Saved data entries
--- START ---
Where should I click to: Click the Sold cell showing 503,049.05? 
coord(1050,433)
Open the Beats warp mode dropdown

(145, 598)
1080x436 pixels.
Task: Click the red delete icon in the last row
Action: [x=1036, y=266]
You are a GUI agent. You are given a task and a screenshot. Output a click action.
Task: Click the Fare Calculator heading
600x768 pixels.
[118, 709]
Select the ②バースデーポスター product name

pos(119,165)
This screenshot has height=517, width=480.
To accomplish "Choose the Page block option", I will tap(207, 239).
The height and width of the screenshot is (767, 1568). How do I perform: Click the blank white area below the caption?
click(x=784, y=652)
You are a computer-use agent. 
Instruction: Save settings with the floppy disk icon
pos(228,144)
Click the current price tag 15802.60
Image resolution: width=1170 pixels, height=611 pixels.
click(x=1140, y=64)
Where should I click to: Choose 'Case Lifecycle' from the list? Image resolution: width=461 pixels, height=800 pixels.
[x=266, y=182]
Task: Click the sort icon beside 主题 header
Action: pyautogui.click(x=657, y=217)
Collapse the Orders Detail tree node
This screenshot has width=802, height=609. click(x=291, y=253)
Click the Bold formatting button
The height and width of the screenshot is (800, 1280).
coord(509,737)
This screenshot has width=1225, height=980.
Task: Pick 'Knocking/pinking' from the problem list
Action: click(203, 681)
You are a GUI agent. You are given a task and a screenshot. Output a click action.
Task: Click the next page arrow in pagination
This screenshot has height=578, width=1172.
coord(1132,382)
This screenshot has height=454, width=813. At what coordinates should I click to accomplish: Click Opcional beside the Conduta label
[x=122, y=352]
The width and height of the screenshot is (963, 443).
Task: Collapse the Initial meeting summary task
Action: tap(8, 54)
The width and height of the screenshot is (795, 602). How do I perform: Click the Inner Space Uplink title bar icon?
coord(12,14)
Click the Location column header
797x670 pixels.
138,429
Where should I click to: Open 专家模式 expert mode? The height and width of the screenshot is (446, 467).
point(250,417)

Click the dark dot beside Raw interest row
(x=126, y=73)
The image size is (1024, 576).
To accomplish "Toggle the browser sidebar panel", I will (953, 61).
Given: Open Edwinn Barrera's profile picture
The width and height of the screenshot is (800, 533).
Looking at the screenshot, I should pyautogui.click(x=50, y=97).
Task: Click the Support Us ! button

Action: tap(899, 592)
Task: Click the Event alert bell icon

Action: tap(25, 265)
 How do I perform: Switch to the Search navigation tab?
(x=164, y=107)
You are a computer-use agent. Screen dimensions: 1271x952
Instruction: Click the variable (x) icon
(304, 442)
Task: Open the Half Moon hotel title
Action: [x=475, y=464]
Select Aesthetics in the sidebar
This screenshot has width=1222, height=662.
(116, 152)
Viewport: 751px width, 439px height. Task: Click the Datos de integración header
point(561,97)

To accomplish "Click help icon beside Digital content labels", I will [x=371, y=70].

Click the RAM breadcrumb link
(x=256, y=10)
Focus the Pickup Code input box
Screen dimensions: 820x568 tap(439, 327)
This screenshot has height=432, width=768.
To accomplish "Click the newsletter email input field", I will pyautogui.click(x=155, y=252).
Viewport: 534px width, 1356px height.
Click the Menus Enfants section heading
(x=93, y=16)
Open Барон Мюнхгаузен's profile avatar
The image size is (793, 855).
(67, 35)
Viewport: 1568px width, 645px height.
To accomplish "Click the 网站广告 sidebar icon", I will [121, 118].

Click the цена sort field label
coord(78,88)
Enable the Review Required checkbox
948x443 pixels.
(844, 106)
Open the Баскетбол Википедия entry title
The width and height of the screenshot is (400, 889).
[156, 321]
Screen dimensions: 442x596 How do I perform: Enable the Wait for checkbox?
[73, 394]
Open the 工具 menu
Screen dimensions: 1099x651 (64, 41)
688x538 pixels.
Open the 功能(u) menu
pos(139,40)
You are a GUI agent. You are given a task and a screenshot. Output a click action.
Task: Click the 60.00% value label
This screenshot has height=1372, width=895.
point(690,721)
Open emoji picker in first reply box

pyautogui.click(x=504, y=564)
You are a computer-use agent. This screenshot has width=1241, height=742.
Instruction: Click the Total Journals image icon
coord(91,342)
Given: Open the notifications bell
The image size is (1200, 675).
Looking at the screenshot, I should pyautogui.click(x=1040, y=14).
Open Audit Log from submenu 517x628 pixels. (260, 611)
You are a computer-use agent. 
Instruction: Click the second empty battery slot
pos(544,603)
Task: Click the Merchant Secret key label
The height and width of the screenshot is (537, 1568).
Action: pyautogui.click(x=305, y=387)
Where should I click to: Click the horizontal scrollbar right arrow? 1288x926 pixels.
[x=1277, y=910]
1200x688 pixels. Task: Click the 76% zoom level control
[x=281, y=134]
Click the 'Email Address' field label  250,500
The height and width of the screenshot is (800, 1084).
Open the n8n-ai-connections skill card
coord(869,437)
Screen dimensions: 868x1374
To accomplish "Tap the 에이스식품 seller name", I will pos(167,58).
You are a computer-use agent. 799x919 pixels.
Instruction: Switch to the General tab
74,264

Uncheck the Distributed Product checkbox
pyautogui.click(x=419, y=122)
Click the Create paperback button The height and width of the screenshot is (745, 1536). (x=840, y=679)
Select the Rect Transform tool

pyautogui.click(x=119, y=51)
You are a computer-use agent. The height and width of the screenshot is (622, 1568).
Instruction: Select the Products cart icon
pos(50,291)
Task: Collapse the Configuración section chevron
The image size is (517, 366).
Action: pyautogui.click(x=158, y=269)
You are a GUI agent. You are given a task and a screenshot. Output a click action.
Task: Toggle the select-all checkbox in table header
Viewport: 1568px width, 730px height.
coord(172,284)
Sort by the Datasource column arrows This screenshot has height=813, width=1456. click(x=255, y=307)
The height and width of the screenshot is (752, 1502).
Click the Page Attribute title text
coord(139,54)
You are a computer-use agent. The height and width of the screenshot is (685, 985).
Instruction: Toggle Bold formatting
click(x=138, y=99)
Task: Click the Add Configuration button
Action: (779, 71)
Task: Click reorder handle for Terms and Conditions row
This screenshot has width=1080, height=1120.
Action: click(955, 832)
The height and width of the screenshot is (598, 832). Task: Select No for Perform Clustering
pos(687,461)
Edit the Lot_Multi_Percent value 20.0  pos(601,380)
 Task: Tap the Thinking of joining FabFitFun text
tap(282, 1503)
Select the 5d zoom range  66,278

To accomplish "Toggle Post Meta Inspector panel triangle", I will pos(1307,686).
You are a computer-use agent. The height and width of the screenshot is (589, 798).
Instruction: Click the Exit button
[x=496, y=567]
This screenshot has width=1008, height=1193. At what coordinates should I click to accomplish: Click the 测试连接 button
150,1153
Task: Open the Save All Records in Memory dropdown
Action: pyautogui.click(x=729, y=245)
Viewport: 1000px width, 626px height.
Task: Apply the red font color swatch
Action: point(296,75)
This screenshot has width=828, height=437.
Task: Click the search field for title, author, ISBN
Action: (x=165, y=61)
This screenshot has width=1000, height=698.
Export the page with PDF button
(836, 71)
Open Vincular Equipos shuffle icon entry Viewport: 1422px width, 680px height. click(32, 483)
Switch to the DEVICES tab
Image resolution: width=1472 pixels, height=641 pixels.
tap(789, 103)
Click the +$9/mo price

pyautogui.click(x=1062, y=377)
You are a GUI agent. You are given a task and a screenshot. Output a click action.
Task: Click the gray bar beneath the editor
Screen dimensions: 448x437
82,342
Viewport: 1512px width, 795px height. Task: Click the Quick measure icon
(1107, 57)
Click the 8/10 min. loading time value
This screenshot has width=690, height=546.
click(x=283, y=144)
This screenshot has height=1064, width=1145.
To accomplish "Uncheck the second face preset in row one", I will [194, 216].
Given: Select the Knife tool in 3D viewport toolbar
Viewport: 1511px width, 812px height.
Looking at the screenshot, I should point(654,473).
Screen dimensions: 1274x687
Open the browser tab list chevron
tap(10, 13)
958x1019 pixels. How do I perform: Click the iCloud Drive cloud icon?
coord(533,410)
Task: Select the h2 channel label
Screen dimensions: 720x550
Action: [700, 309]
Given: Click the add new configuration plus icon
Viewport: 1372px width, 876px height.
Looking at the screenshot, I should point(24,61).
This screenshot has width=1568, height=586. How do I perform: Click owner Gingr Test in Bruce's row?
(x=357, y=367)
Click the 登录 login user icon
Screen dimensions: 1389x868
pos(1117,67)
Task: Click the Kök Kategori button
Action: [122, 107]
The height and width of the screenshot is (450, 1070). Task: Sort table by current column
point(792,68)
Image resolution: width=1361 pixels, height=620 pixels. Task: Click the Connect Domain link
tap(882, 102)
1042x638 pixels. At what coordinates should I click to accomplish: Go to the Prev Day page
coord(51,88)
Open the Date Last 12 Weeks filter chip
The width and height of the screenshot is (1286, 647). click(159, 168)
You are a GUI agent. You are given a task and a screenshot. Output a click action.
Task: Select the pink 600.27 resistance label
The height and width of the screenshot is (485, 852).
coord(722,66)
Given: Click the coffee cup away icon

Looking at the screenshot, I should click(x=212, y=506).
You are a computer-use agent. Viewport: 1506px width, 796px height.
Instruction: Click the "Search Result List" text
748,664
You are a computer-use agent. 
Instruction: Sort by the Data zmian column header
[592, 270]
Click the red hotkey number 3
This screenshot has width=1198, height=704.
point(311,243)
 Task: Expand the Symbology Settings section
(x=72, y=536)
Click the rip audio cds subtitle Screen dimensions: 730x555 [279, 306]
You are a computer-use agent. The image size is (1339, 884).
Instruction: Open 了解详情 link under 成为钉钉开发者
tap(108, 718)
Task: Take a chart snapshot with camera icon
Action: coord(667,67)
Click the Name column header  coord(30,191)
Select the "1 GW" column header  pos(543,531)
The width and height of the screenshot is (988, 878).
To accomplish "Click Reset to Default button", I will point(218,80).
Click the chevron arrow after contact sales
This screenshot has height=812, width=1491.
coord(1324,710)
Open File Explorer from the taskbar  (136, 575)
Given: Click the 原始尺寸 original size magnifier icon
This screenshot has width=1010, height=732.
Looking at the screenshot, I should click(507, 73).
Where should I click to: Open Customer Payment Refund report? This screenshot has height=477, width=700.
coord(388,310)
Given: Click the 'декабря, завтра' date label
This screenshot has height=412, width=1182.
--- END ---
What the task requires
Reproduce exactly the entries above, limited to the lines from the one with "The height and width of the screenshot is (598, 832)." through the one with "Select the 5d", both included.

Output below
The height and width of the screenshot is (598, 832). Task: Select No for Perform Clustering
pos(687,461)
Edit the Lot_Multi_Percent value 20.0  pos(601,380)
 Task: Tap the Thinking of joining FabFitFun text
tap(282, 1503)
Select the 5d zoom range  66,278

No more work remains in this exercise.